begin ENTRIES
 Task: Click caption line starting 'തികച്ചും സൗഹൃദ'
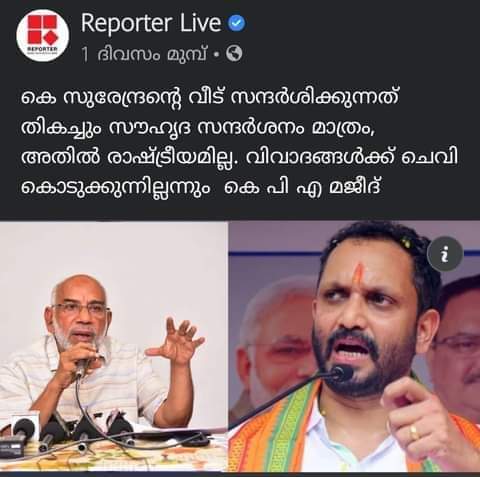click(x=198, y=129)
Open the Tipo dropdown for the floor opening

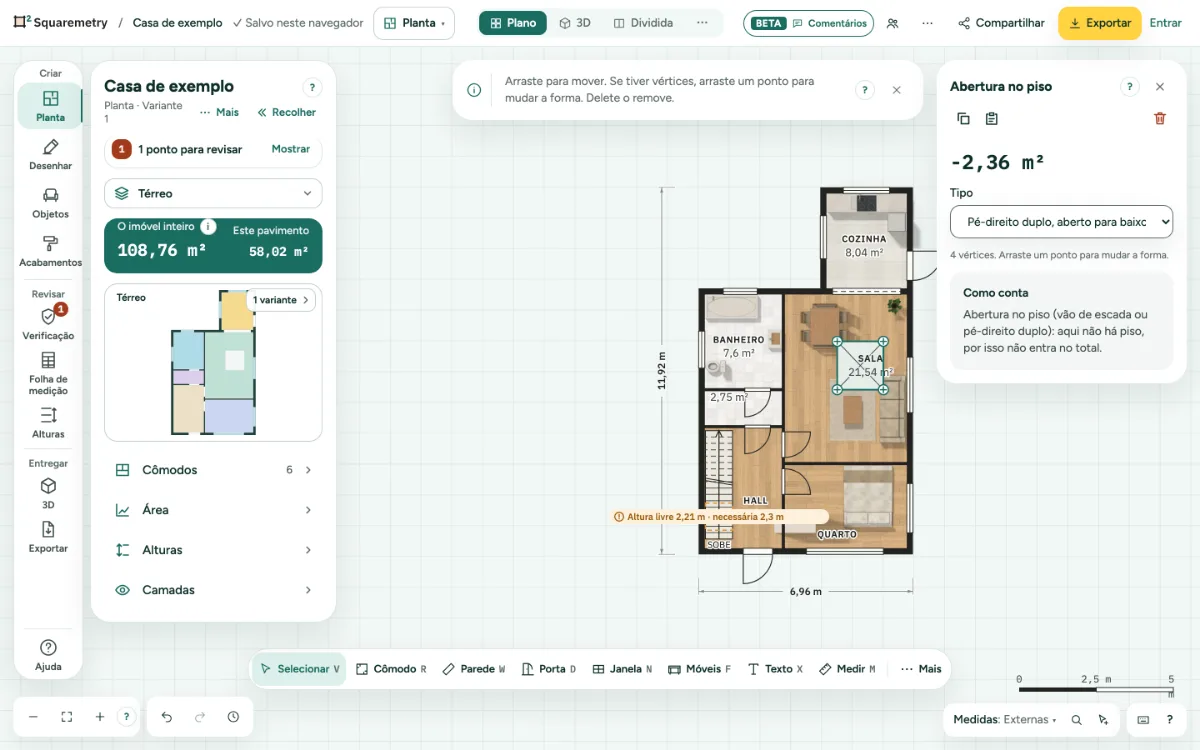click(x=1061, y=222)
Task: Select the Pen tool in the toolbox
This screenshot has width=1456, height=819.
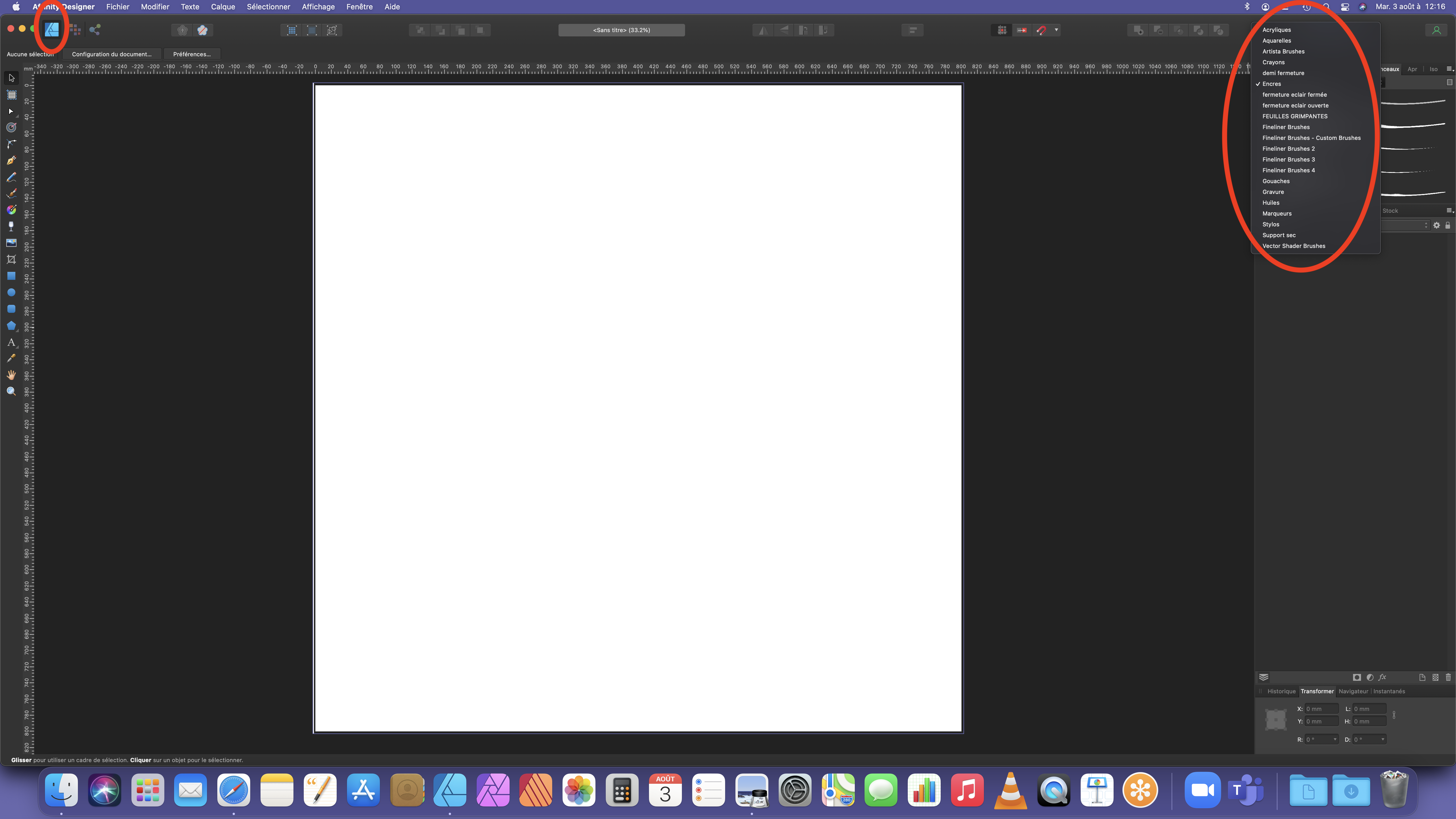Action: click(x=11, y=160)
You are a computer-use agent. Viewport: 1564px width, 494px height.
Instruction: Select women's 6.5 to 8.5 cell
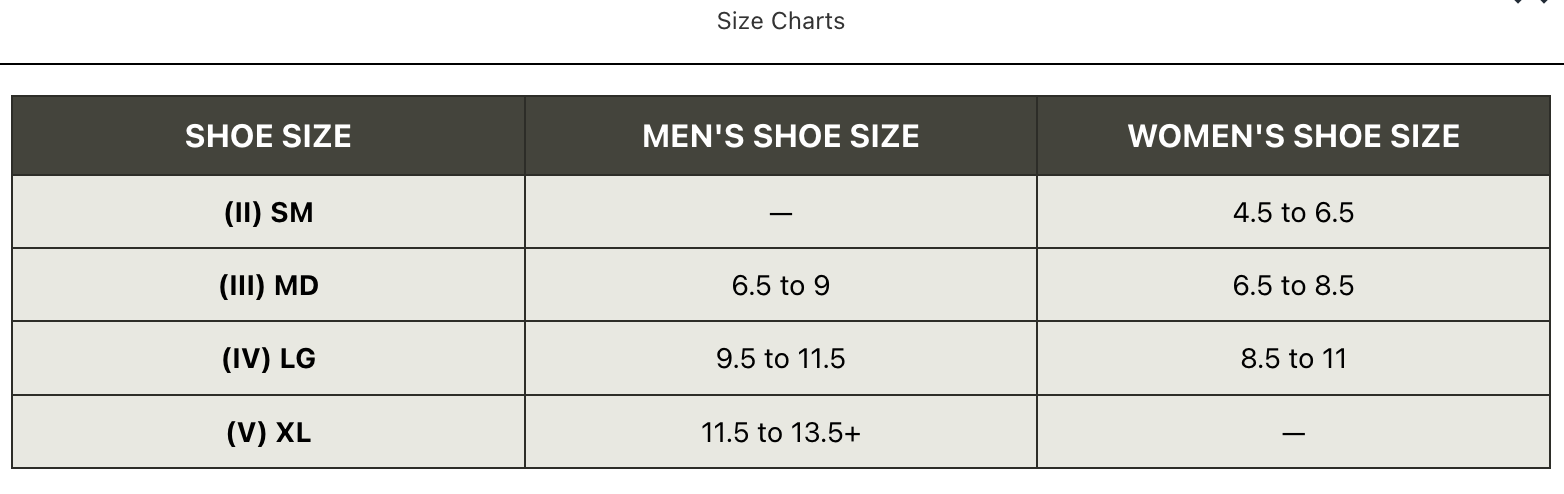1293,286
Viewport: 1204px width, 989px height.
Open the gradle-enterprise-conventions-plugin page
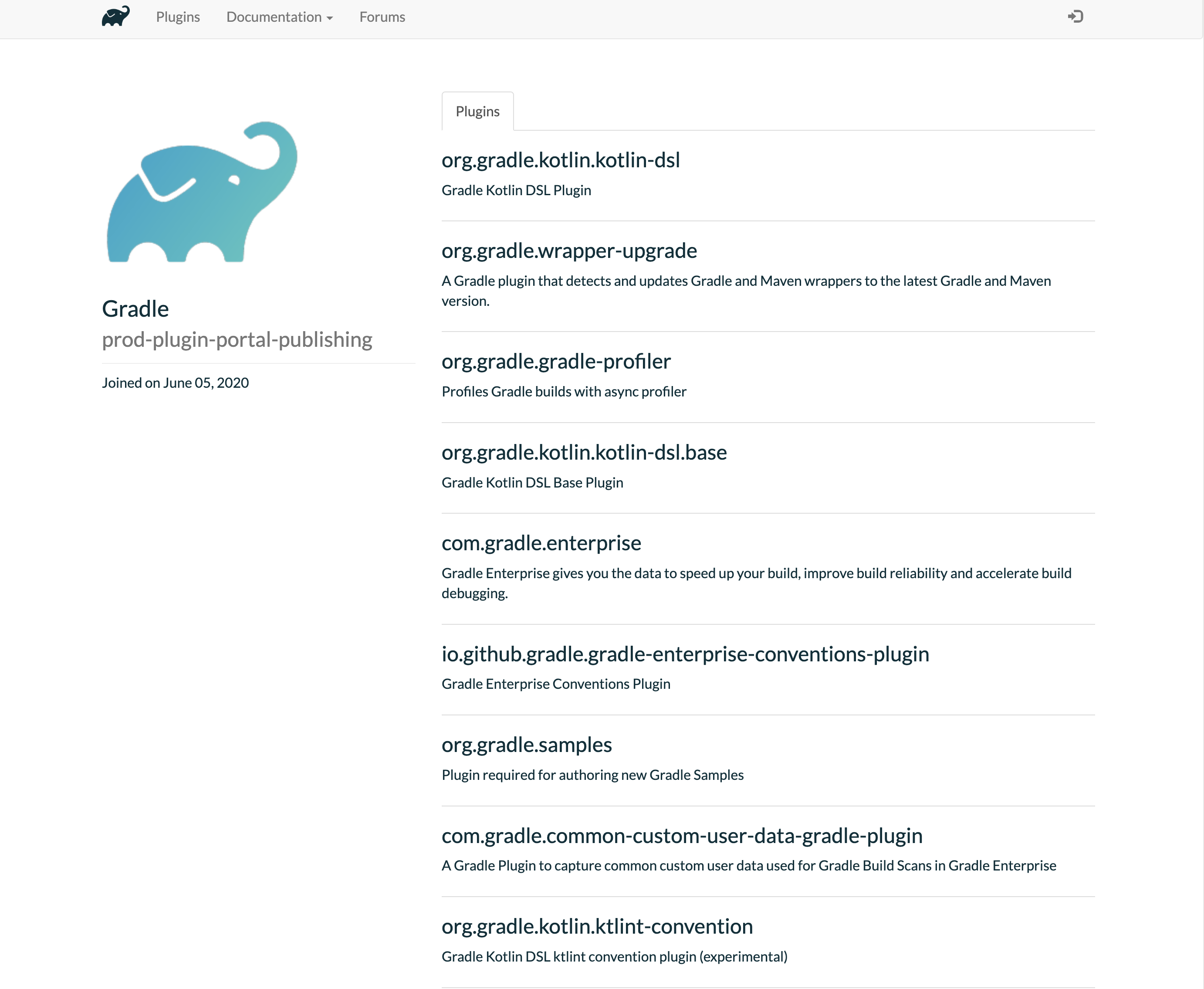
end ENTRIES
**DO THIS**
Rewrite all of the data above, replacing every "Task" with "Step" and changing nothing else. Leave the pictures out.

**OUTPUT FOR THIS EXERCISE**
 Step: Click caption line starting 'തികച്ചും സൗഹൃദ'
click(x=198, y=129)
Open the Tipo dropdown for the floor opening

click(x=1061, y=222)
Step: Select the Pen tool in the toolbox
This screenshot has width=1456, height=819.
Action: click(x=11, y=160)
You are a computer-use agent. Viewport: 1564px width, 494px height.
Instruction: Select women's 6.5 to 8.5 cell
1293,286
Viewport: 1204px width, 989px height.
Open the gradle-enterprise-conventions-plugin page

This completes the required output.